A different way of building education. That is the premise of the Chaka program, which since 2019 has been working in five schools and high schools in the Region of Arica y Parinacota. The initiative developed by the Fundación Luksic together with SUMMA seeks to transform and improve the quality of education with a collaborative approach. That is, encouraging students, teachers and directors to work together in the construction of the educational model that best suits their needs and the creation of innovative solutions that can improve learning in the classroom.
The schools participating in the program are Liceo Leonardo da Vinci; Liceo Agrícola Francisco Napolitano; Liceo Agrícola José Abelardo Núñez; Colegio Tecnológico Don Bosco and Colegio Miramar. For five years, from 2019 to 2023, these school communities will be accompanied by the Chaka program to acquire tools and innovate in their pedagogical models through the constitution of communities of professional practice, lectures, workshops, conversation spaces and collaborative practices.
Precisely during 2020 and the first semester of 2021, in a period marked by the pandemic, connectivity problems, uncertainty and the transformation of the way in which educational work was traditionally carried out, the Chaka program accompanied the five establishments in adapting and generating the necessary changes to successfully face these difficulties.
Guides to measure and mitigate the psychological impact that the pandemic has had on students and teachers; resources to support students with difficulties to connect; strategies so that directors can lead school communities affected during the health emergency and tools to plan together with the students the development of the class, are part of the dozens of resources and materials that during the last months the Chaka program has made available to the establishments.

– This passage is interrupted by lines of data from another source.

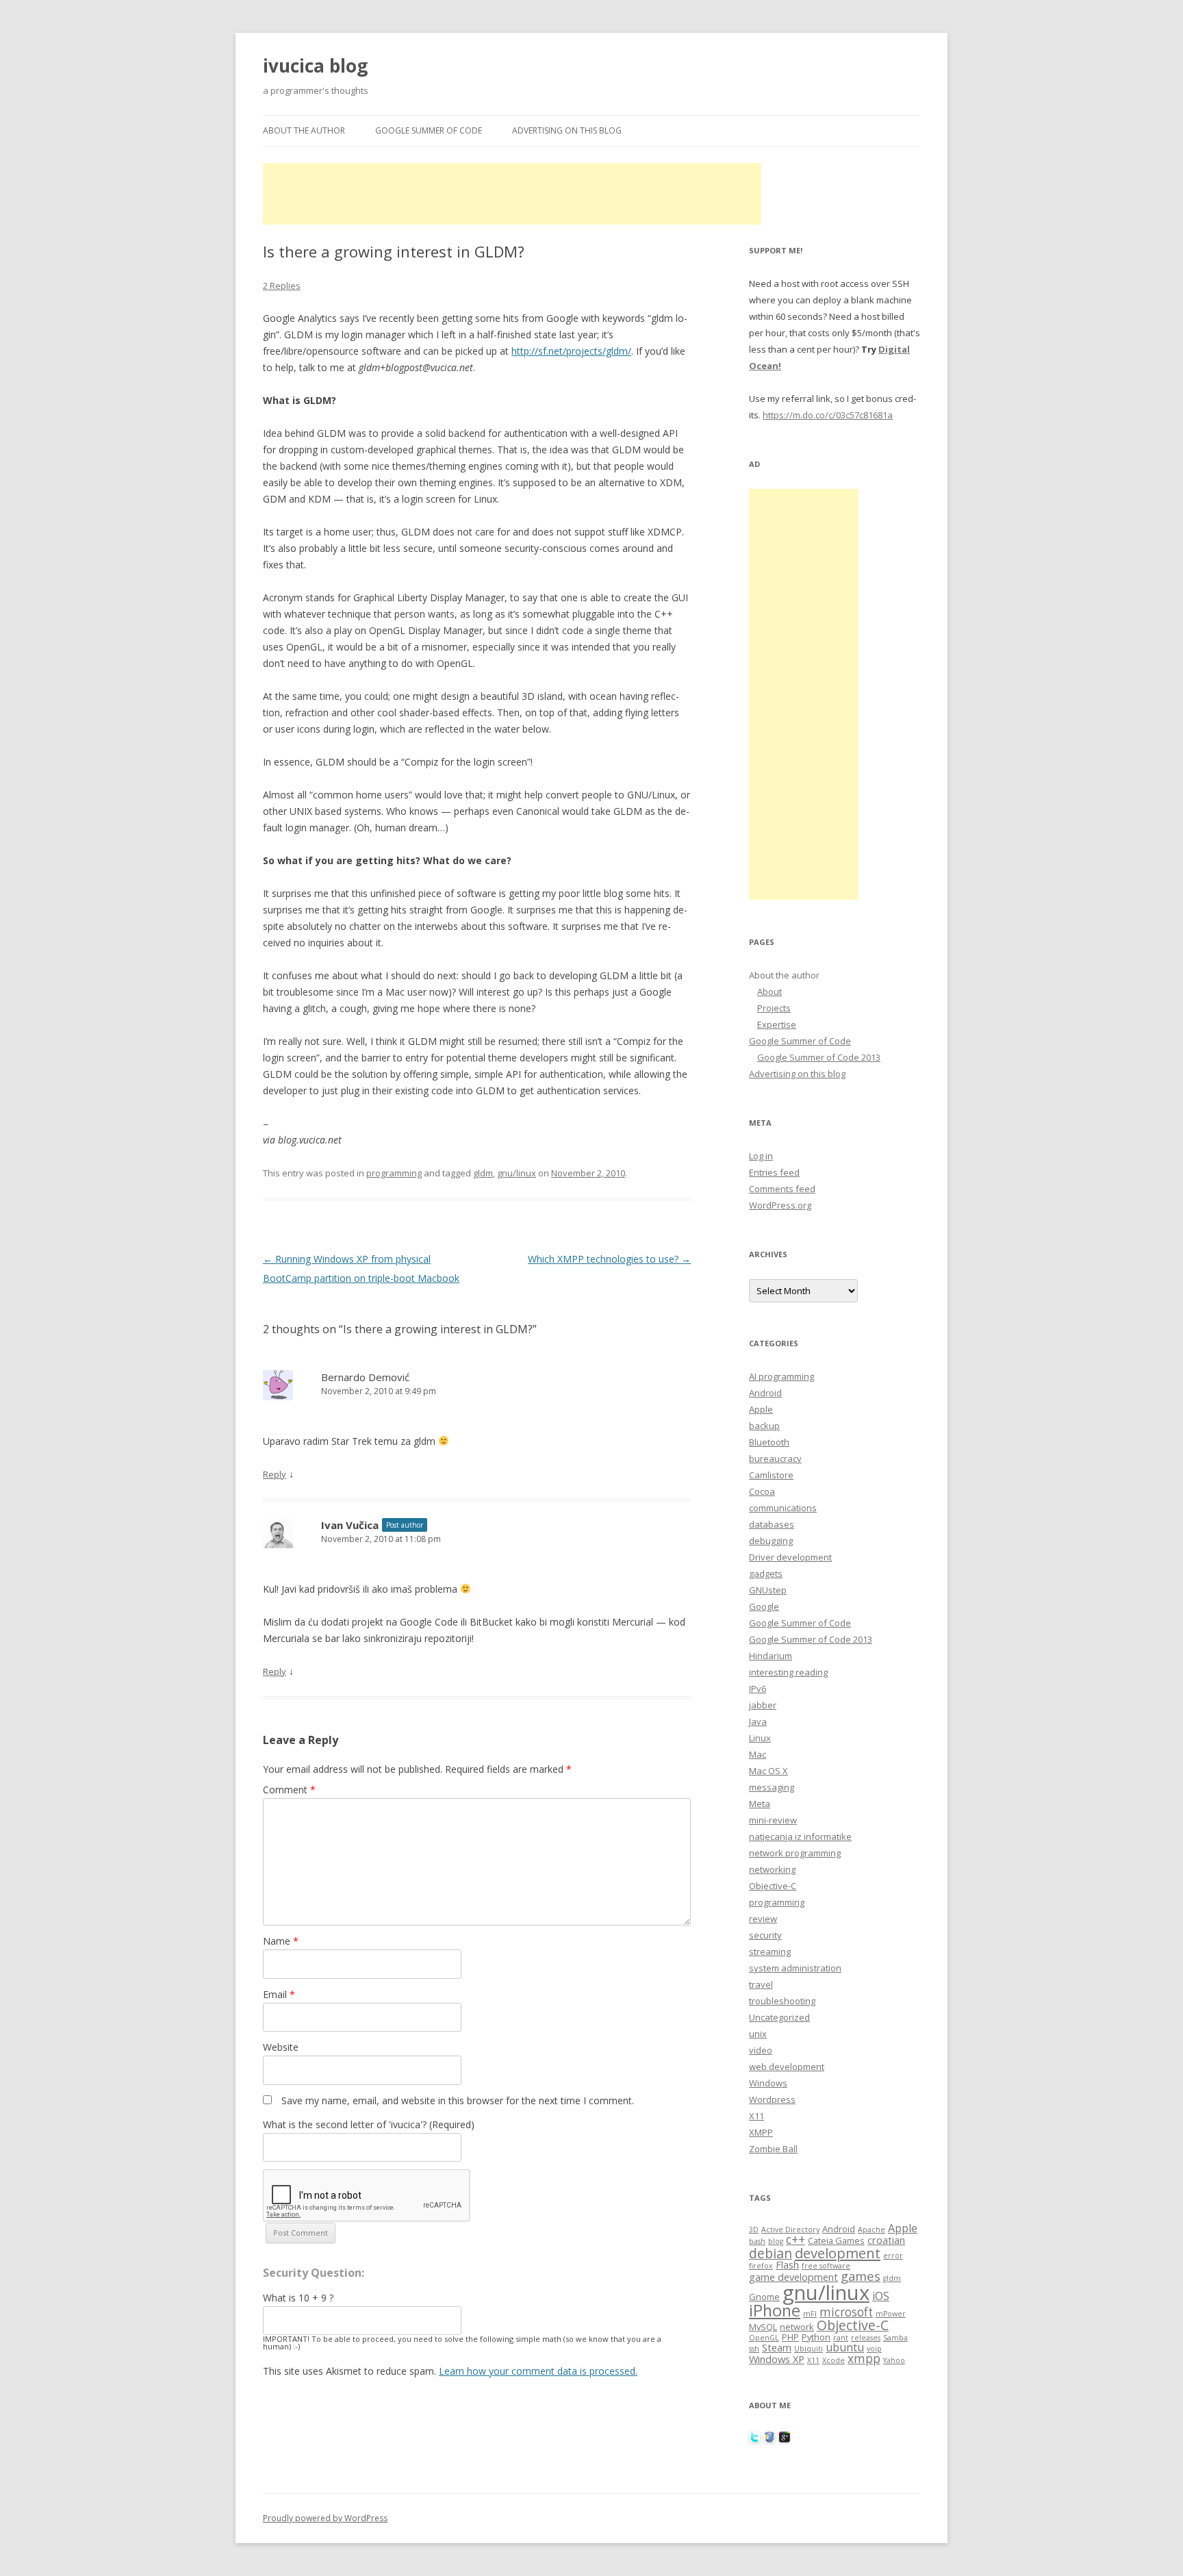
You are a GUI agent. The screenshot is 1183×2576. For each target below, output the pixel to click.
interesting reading (788, 1672)
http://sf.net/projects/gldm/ (571, 350)
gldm (483, 1173)
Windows (768, 2083)
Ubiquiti (808, 2348)
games (860, 2275)
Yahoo (894, 2360)
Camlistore (771, 1475)
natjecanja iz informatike (800, 1836)
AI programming (781, 1376)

Likewise, pedagogical models and practices that have proven to be successful in improving student learning have been encouraged through workshops. One of them is the inverted planning model, which sets as a starting point the learning that students are expected to achieve in order to develop class activities based on this.
Another practice that has been encouraged in schools is that of feedback, which focuses on reflective dialogue with students regarding their performance in order to improve their learning. On the other hand, we have worked on collaborative learning, a pedagogical practice that promotes positive interaction and interdependence among students to achieve common goals and contributes to the development of fundamental skills such as critical thinking, the ability to listen and reformulate the opinions of peers, reconstruct one’s own thinking to make better decisions and reflect on the actions they take and their consequences.

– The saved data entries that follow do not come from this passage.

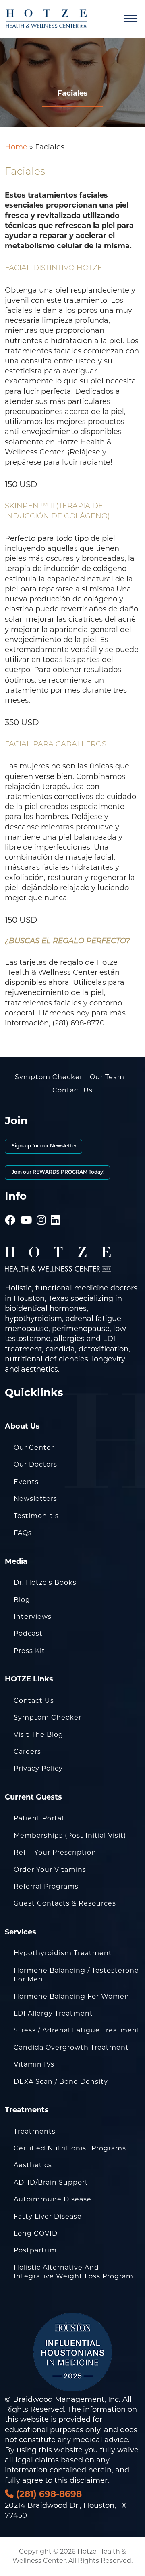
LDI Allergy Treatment (53, 2014)
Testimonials (36, 1516)
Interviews (33, 1617)
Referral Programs (46, 1887)
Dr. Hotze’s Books (45, 1583)
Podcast (28, 1634)
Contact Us (72, 1091)
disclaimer (89, 2481)
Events (26, 1482)
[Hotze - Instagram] (41, 1209)
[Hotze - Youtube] (26, 1209)
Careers (27, 1752)
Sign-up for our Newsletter (43, 1146)
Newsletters (35, 1499)
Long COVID (36, 2234)
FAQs (23, 1533)
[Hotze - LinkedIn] (55, 1209)
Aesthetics (33, 2165)
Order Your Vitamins (50, 1870)
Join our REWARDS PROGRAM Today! (57, 1172)
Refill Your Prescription (55, 1853)
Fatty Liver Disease (48, 2217)
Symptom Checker (49, 1077)
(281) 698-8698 (48, 2494)
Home (16, 147)
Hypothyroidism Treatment (63, 1953)
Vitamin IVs (34, 2065)
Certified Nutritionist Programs (70, 2149)
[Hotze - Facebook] (10, 1209)
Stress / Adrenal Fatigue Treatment (77, 2031)
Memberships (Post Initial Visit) (70, 1836)
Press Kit (29, 1651)
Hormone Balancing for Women (71, 1997)
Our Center (34, 1448)
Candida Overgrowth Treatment (71, 2048)
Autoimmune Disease (52, 2200)
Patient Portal (39, 1819)
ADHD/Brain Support (51, 2183)
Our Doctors (35, 1465)
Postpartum (35, 2251)
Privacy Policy (38, 1769)
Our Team (107, 1077)
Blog (22, 1600)
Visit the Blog (38, 1735)
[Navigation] (130, 18)
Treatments (35, 2132)
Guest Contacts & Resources (65, 1904)
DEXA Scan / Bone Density (61, 2082)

“At Chaka, we seek to promote, in a joint effort with the communities themselves, spaces for pedagogical reflection that help us change practices to improve student learning. For this, we base ourselves on proven and successful strategies implemented in more developed countries, such as collaboration, feedback, socio-emotional development and metacognition,” says Mauricio Farías, SUMMA’s director of School Transformation.
José Gutiérrez, director of the Education Laboratory to Fundación Luksic, assures that in addition to the tools that were transmitted to the schools as part of the program, priority has also been given in recent times to the human factor and accompaniment in difficult moments for the school communities. “Last year and this first semester have left us with lessons learned and bonds that perhaps we would not have been able to build otherwise. We prioritized accompanying each other, getting to know each other and setting aside special times for interaction between school communities, in a year when we needed that company more than ever.”
During the second semester of 2021, the Chaka program will continue to foster collaboration within the educational communities to promote practices that improve the quality of education to which the students of these five schools have access. The project also aims to gather evidence so that this experience can be transferred as good practices to other Latin American countries.